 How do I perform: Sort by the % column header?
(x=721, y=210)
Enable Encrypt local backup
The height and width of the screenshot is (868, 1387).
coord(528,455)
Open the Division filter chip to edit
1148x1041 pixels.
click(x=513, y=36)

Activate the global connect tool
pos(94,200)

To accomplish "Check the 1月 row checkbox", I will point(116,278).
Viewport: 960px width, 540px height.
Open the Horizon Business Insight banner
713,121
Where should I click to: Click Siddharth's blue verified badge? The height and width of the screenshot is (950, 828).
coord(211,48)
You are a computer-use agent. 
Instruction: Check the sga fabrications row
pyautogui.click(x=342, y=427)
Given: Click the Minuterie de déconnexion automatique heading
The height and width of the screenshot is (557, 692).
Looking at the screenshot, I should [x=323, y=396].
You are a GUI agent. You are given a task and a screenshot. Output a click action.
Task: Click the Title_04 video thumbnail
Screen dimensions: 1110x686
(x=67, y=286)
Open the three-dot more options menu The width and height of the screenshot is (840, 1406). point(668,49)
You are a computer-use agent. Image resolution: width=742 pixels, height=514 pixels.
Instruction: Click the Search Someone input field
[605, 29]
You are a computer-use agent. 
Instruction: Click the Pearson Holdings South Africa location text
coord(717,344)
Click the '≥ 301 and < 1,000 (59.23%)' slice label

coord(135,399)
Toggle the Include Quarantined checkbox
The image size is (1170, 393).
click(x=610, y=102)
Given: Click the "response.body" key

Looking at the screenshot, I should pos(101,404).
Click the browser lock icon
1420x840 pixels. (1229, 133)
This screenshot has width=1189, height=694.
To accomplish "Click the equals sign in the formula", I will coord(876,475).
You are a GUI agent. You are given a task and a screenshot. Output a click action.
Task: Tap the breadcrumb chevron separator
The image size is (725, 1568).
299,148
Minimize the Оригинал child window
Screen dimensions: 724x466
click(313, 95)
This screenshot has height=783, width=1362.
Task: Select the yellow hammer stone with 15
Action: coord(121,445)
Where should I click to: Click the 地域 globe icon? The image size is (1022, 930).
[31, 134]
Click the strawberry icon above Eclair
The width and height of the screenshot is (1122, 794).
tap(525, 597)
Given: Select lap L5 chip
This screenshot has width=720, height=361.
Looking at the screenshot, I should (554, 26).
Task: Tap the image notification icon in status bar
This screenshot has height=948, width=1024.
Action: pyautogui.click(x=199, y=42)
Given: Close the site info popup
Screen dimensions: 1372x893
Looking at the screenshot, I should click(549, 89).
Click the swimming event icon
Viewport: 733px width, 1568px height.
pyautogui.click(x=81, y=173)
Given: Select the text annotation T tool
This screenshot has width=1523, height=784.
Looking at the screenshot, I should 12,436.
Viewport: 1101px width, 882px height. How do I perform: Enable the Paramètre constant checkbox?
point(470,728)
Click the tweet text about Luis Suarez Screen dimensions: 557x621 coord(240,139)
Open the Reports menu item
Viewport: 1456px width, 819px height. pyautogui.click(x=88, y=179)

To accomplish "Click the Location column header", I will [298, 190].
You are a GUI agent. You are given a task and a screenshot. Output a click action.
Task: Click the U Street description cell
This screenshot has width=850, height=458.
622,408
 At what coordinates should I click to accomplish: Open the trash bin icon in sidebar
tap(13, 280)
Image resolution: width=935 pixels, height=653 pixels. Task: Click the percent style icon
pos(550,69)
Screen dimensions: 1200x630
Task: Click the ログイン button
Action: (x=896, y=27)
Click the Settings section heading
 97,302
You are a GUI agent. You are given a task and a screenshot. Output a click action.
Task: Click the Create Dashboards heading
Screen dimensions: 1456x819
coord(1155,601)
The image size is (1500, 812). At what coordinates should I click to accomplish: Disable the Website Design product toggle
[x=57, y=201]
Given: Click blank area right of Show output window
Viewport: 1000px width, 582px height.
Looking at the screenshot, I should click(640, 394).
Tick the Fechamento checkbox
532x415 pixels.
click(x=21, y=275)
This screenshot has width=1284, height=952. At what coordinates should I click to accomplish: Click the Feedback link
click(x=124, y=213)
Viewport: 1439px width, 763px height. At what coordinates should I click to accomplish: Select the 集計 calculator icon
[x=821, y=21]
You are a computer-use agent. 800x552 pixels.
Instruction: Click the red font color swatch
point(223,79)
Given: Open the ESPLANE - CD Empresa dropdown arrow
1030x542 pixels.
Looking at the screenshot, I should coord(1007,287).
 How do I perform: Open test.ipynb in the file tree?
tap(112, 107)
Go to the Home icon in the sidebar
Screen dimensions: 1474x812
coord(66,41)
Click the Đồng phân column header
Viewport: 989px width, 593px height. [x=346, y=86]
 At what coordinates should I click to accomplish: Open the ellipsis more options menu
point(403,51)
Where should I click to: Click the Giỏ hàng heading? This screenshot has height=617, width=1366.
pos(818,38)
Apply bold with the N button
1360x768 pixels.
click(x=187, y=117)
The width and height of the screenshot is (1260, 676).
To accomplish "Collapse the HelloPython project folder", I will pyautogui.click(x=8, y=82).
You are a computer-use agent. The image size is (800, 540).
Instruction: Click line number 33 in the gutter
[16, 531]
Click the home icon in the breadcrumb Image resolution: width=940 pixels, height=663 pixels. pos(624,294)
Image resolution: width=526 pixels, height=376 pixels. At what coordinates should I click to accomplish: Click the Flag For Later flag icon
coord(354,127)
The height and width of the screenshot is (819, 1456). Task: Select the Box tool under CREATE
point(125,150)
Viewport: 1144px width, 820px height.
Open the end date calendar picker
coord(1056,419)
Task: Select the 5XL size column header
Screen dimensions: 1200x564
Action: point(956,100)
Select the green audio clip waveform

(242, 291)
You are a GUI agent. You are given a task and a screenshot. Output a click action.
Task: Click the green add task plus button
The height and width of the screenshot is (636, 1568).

== == ==

**Written task:**
Quote the material above word for word, from start to finish.

**Exercise solution:**
 How do I perform: Sort by the % column header?
(x=721, y=210)
Enable Encrypt local backup
The height and width of the screenshot is (868, 1387).
coord(528,455)
Open the Division filter chip to edit
1148x1041 pixels.
click(x=513, y=36)

Activate the global connect tool
pos(94,200)

To accomplish "Check the 1月 row checkbox", I will point(116,278).
Viewport: 960px width, 540px height.
Open the Horizon Business Insight banner
713,121
Where should I click to: Click Siddharth's blue verified badge? The height and width of the screenshot is (950, 828).
coord(211,48)
You are a computer-use agent. 
Instruction: Check the sga fabrications row
pyautogui.click(x=342, y=427)
Given: Click the Minuterie de déconnexion automatique heading
The height and width of the screenshot is (557, 692).
Looking at the screenshot, I should [x=323, y=396].
You are a GUI agent. You are given a task and a screenshot. Output a click action.
Task: Click the Title_04 video thumbnail
Screen dimensions: 1110x686
(x=67, y=286)
Open the three-dot more options menu The width and height of the screenshot is (840, 1406). point(668,49)
You are a computer-use agent. Image resolution: width=742 pixels, height=514 pixels.
Instruction: Click the Search Someone input field
[605, 29]
You are a computer-use agent. 
Instruction: Click the Pearson Holdings South Africa location text
coord(717,344)
Click the '≥ 301 and < 1,000 (59.23%)' slice label

coord(135,399)
Toggle the Include Quarantined checkbox
The image size is (1170, 393).
click(x=610, y=102)
Given: Click the "response.body" key

Looking at the screenshot, I should pos(101,404).
Click the browser lock icon
1420x840 pixels. (1229, 133)
This screenshot has width=1189, height=694.
To accomplish "Click the equals sign in the formula", I will coord(876,475).
You are a GUI agent. You are given a task and a screenshot. Output a click action.
Task: Tap the breadcrumb chevron separator
The image size is (725, 1568).
299,148
Minimize the Оригинал child window
Screen dimensions: 724x466
click(313, 95)
This screenshot has height=783, width=1362.
Task: Select the yellow hammer stone with 15
Action: coord(121,445)
Where should I click to: Click the 地域 globe icon? The image size is (1022, 930).
[31, 134]
Click the strawberry icon above Eclair
The width and height of the screenshot is (1122, 794).
tap(525, 597)
Given: Select lap L5 chip
This screenshot has width=720, height=361.
Looking at the screenshot, I should (554, 26).
Task: Tap the image notification icon in status bar
This screenshot has height=948, width=1024.
Action: pyautogui.click(x=199, y=42)
Given: Close the site info popup
Screen dimensions: 1372x893
Looking at the screenshot, I should click(549, 89).
Click the swimming event icon
Viewport: 733px width, 1568px height.
pyautogui.click(x=81, y=173)
Given: Select the text annotation T tool
This screenshot has width=1523, height=784.
Looking at the screenshot, I should 12,436.
Viewport: 1101px width, 882px height. How do I perform: Enable the Paramètre constant checkbox?
point(470,728)
Click the tweet text about Luis Suarez Screen dimensions: 557x621 coord(240,139)
Open the Reports menu item
Viewport: 1456px width, 819px height. pyautogui.click(x=88, y=179)

To accomplish "Click the Location column header", I will [298, 190].
You are a GUI agent. You are given a task and a screenshot. Output a click action.
Task: Click the U Street description cell
This screenshot has width=850, height=458.
622,408
 At what coordinates should I click to accomplish: Open the trash bin icon in sidebar
tap(13, 280)
Image resolution: width=935 pixels, height=653 pixels. Task: Click the percent style icon
pos(550,69)
Screen dimensions: 1200x630
Task: Click the ログイン button
Action: (x=896, y=27)
Click the Settings section heading
 97,302
You are a GUI agent. You are given a task and a screenshot. Output a click action.
Task: Click the Create Dashboards heading
Screen dimensions: 1456x819
coord(1155,601)
The image size is (1500, 812). At what coordinates should I click to accomplish: Disable the Website Design product toggle
[x=57, y=201]
Given: Click blank area right of Show output window
Viewport: 1000px width, 582px height.
Looking at the screenshot, I should click(640, 394).
Tick the Fechamento checkbox
532x415 pixels.
click(x=21, y=275)
This screenshot has width=1284, height=952. At what coordinates should I click to accomplish: Click the Feedback link
click(x=124, y=213)
Viewport: 1439px width, 763px height. At what coordinates should I click to accomplish: Select the 集計 calculator icon
[x=821, y=21]
You are a computer-use agent. 800x552 pixels.
Instruction: Click the red font color swatch
point(223,79)
Given: Open the ESPLANE - CD Empresa dropdown arrow
1030x542 pixels.
Looking at the screenshot, I should coord(1007,287).
 How do I perform: Open test.ipynb in the file tree?
tap(112, 107)
Go to the Home icon in the sidebar
Screen dimensions: 1474x812
coord(66,41)
Click the Đồng phân column header
Viewport: 989px width, 593px height. [x=346, y=86]
 At what coordinates should I click to accomplish: Open the ellipsis more options menu
point(403,51)
Where should I click to: Click the Giỏ hàng heading? This screenshot has height=617, width=1366.
pos(818,38)
Apply bold with the N button
1360x768 pixels.
click(x=187, y=117)
The width and height of the screenshot is (1260, 676).
To accomplish "Collapse the HelloPython project folder", I will pyautogui.click(x=8, y=82).
You are a computer-use agent. The image size is (800, 540).
Instruction: Click line number 33 in the gutter
[16, 531]
Click the home icon in the breadcrumb Image resolution: width=940 pixels, height=663 pixels. pos(624,294)
Image resolution: width=526 pixels, height=376 pixels. At what coordinates should I click to accomplish: Click the Flag For Later flag icon
coord(354,127)
The height and width of the screenshot is (819, 1456). Task: Select the Box tool under CREATE
point(125,150)
Viewport: 1144px width, 820px height.
Open the end date calendar picker
coord(1056,419)
Task: Select the 5XL size column header
Screen dimensions: 1200x564
Action: point(956,100)
Select the green audio clip waveform

(242, 291)
You are a GUI agent. You are given a task and a screenshot. Output a click action.
Task: Click the green add task plus button
The height and width of the screenshot is (636, 1568).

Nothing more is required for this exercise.